Tuesday, January 09, 2007

Hebron in the 19th Century -- Part IV

In 19th Century Hebron, the Jews were "a persecuted minority," according to John Kelman, who assisted George Adam Smith's geographic survey endeavor in the Land of Israel and Syria. Kelman went on to generalize beyond Hebron:
"In Syria today the lowest and most insulting term of abuse among the fellahin [Arab peasants] is to call each other Jews."[Kelman, pp 97-98; Friedman, p 136]
At that time, it was common to consider the Land of Israel part of Syria [Bilad ash-Sham in Arabic; including the Israel, Jordan, Lebanon, and Syria of today].

Getting back to our focus on Hebron, Saul Friedman points out that Arab Muslims there had persecuted the Jews there. Indeed, the Muslim authorities exploited/oppressed the Hebron Jews with the regular taxes imposed on dhimmis [jizya, kharaj], as well as huge debts to the authorities on the account of various exceptional decrees [see Encyc.

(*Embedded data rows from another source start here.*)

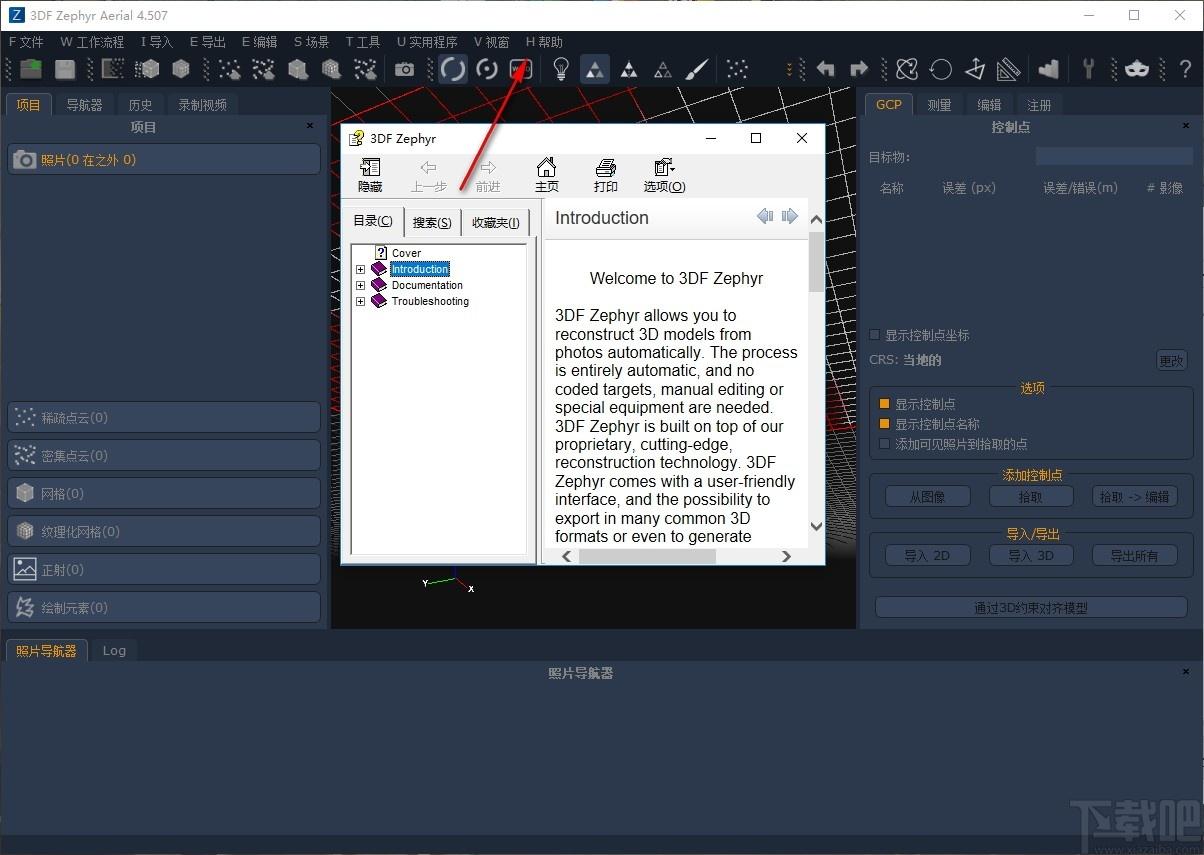The width and height of the screenshot is (1204, 855).
Task: Toggle the 显示控制点名称 checkbox
Action: click(x=884, y=424)

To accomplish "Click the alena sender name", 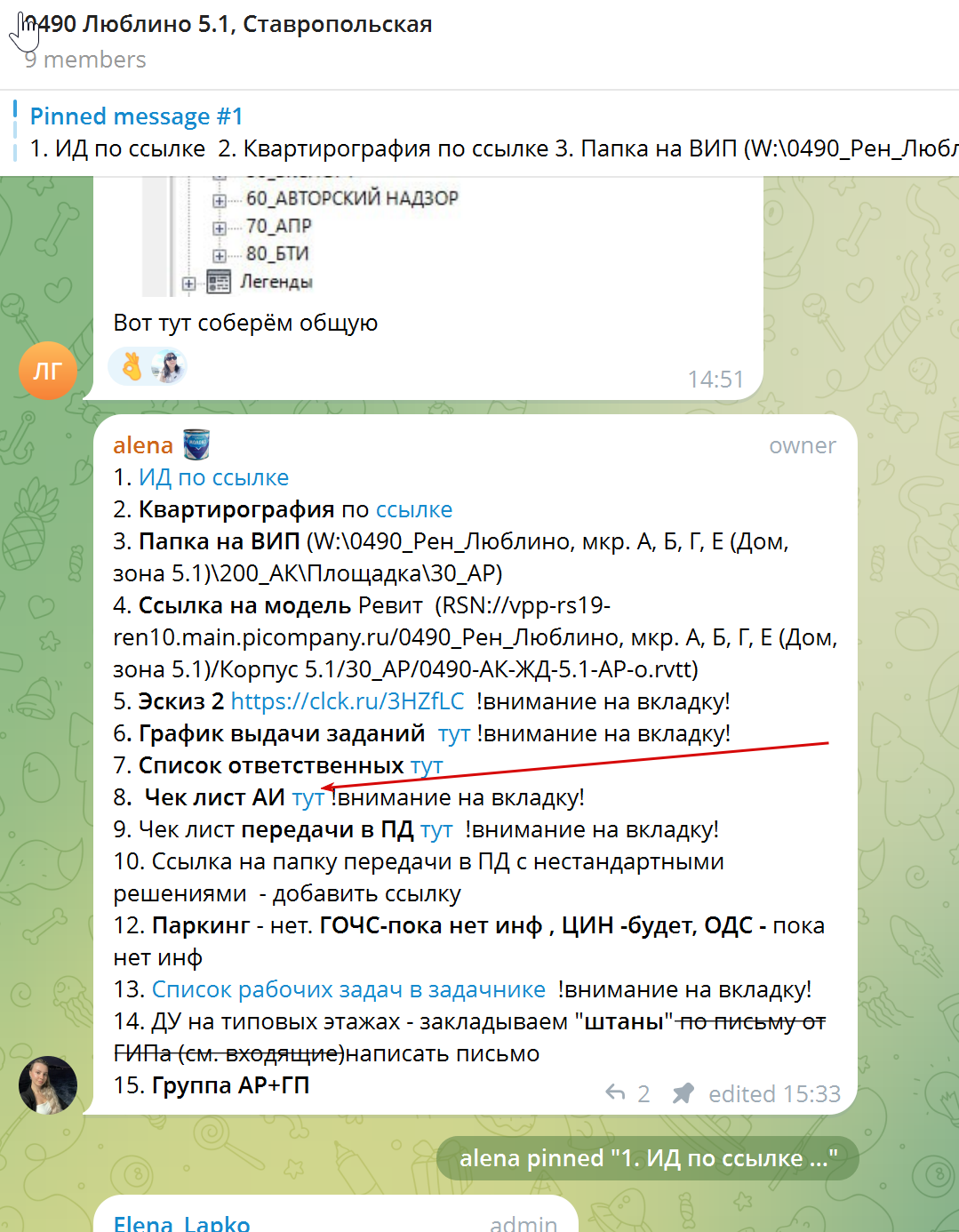I will pyautogui.click(x=143, y=445).
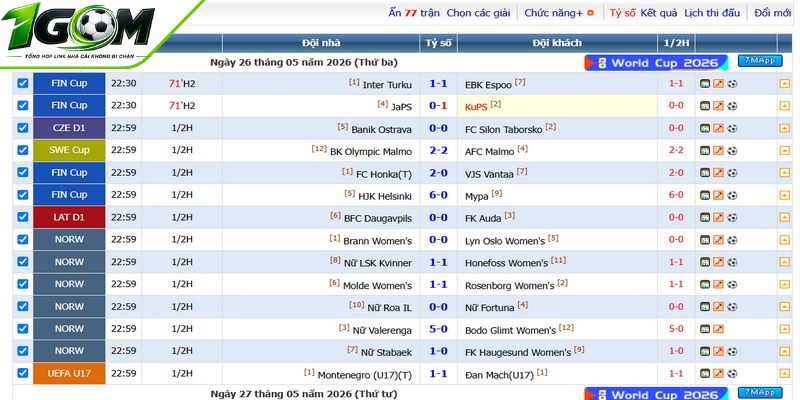This screenshot has height=400, width=800.
Task: Switch to the Lịch thi đấu tab
Action: 712,13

Judaica "Hebron" & Sefer Hebron]. There were also persecutions in the form of expulsions and acts of anti-Jewish violence based on the blood libel [EJ]. Marian Harland wrote about Hebron:
'Father Abraham' occupies an exalted place among saints revered by the Moslems, and the jealous hatred of the Jews, never absent from the creed and feelings of the worshipper of Mohammed, is at fever-heat in Hebron. Nowhere else in the Holy Land, or out of it, are they regarded with such intolerant suspicion as in the ancient city in which David reigned over Judah seven years and six months [Hebron was David's first capital: II Samuel 5:5]. Hence, the approach of the Israelite to the tomb of the patriarchs is even more abhorrent to 'believers' than that of the 'Christian dog.' [Harland, pp 328-329; Friedman, p 136]

We learn on the grounds of the above accounts that the massacre of the Jews of Hebron in 1929 was not especially due to establishment of the Jewish National Home, the task mandated to Britain by the San Remo Conference in 1920 and the League of Nations in 1922. Many anti-Zionists, both "left" and "right," have made that claim over the years. However, we see that profound hatred and contempt for Jews were prevalent in Hebron long before August 1929. Indeed, Judeophobia goes back to the early days of Islam, according to Arab-Muslim records, the Qur'an, Hadith, etc.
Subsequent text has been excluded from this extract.